Przez pękniętą rurę mieszkańcy podlubelskiej Bychawki Pierwszej i Trzeciej mieli trwającą kilkanaście godzin przerwę w dostawie wody. Nasza Czytelniczka, której problem dotyczył dziwi się, nie podstawiono beczkowozu.
- Zadzwoniłam do wodociągów i poinformowano mnie, że za chwilę ktoś zajmie się naprawą. A przez całą noc nic nie zrobiono, nie podstawiono nawet beczkowozu. Gdybym nie miała wody butelkowanej, to nie mogłabym nawet zrobić kaszy mojemu małemu dziecku - mówi pani Monika.
Powodem awarii sieci wodociągowej w Bychawce Trzeciej była pęknięta rura. - O długości ok. pół metra - podaje Andrzej Markiewicz z Bychawskiego Przedsiębiorstwa Komunalnego, w skład którego wchodzi Zakład Wodociągów i Kanalizacji. - 70 procent mieszkańców miało wodę, bo zwiększyliśmy ciśnienie, ale są też wsie na wzniesieniach gdzie ciśnienie mogłoby niższe.
Problemy z dostawą wody mieli mieszkańcy Bychawki Pierwszej i Trzeciej. Na wysłanie beczkowozu w te miejsca pracownicy przedsiębiorstwa się jednak nie zdecydowali. - Trwałoby to dłużej niż usunięcie awarii - dodaje Markiewicz.
- Pracownicy przedsiębiorstwa twierdzili, że woda pitna jest zabezpieczona - wskazuje Marta Wołoszyn, zastępca burmistrza Bychawy. - Nie zweryfikuję teraz tego czy wody w ogóle nie było, czy jej ciśnienie było niskie.

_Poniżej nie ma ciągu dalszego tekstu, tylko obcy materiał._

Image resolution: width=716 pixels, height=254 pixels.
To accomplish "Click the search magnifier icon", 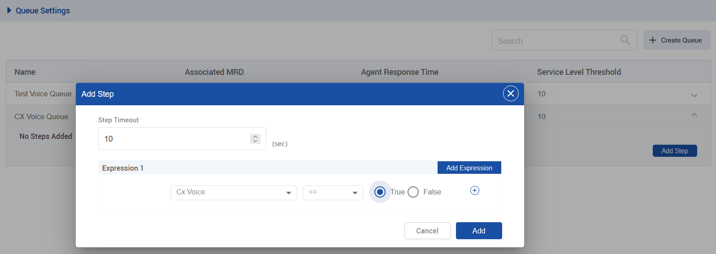I will [x=625, y=40].
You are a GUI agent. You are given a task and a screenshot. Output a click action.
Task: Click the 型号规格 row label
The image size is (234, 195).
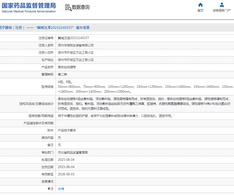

- Zostałam opacznie zrozumiana - odpowiada zastępca burmistrza Bychawy. - Pani, która dzwoniła była bardzo wzburzona i zdenerwowana, co oczywiście rozumiem zwłaszcza, że tego powodu, że ma małe dziecko. Nie miałam jednak informacji ani od sołtysa ani pracowników przedsiębiorstwa, że jest taka awaria. Byłam tym zaskoczona. Nie umiałam odpowiedzieć na pytania tej pani, bo nie miałam żadnej wiedzy na ten temat. Chciałam to sprawdzić. I dodaje: Przykro mi, że ta pani w ten sposób naszą rozmowę odebrała.
Awaria została usunięta w środę ok. godz. 11.